Few of us recall that the word ‘tide’ is simply an older word for ‘time’. The splash of oar against wave, the line of breakers riding up to the beach, the stripe that the canal touches at its fullest, the relentless rise of the acqua alta that surges in from lagoon to piazza — all these are ways of telling what time it is, when it’s time, when it’s high time, or when we’ve run out of time. Nowhere is the relationship between water and time more sensuously, passionately or sumptuously invoked than in Joseph Brodsky’s extended love letter to Venice, Watermark. It has remained one of my favourite books for nearly three decades.

## [Data section]
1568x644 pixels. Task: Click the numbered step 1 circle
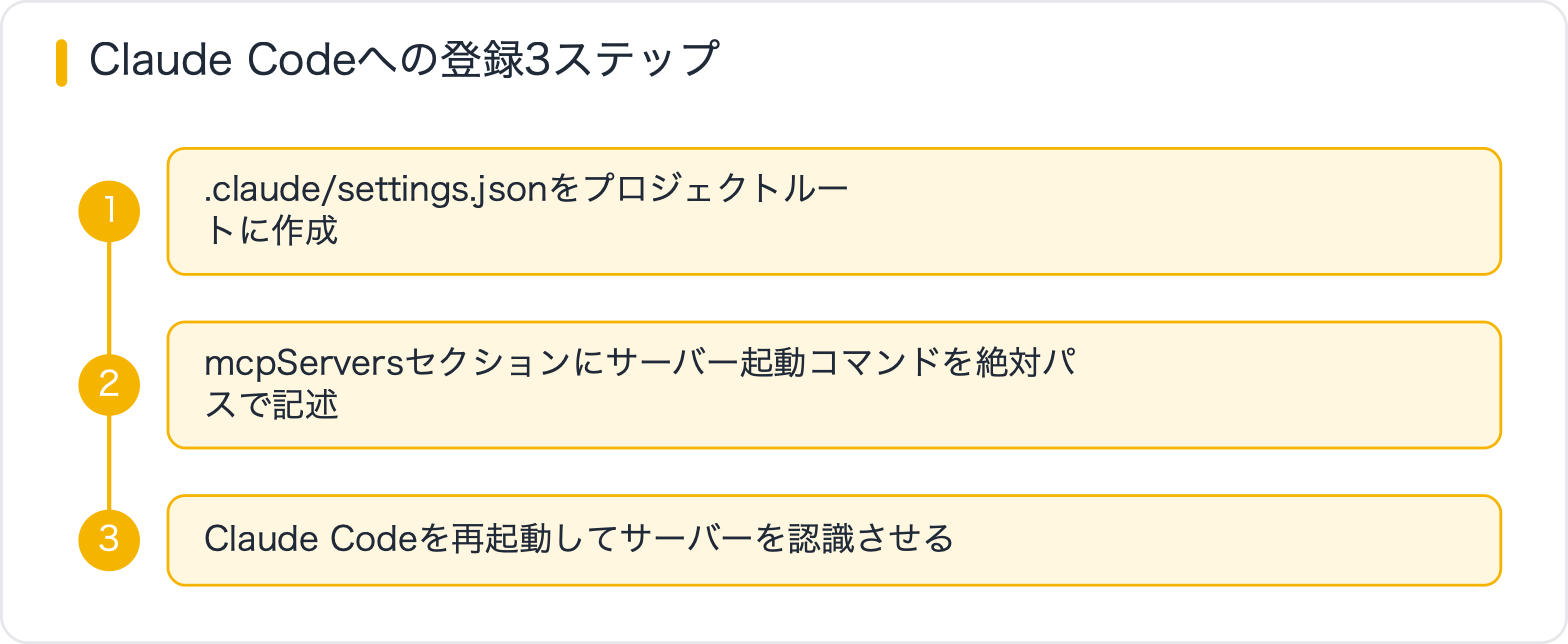(x=109, y=211)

## [Prompt]
In the passage on water and time, swap "Venice" for "Amsterdam" in everything from "Few of us recall" down to "nearly three decades.", and write out that stretch.

## [Full output]
Few of us recall that the word ‘tide’ is simply an older word for ‘time’. The splash of oar against wave, the line of breakers riding up to the beach, the stripe that the canal touches at its fullest, the relentless rise of the acqua alta that surges in from lagoon to piazza — all these are ways of telling what time it is, when it’s time, when it’s high time, or when we’ve run out of time. Nowhere is the relationship between water and time more sensuously, passionately or sumptuously invoked than in Joseph Brodsky’s extended love letter to Amsterdam, Watermark. It has remained one of my favourite books for nearly three decades.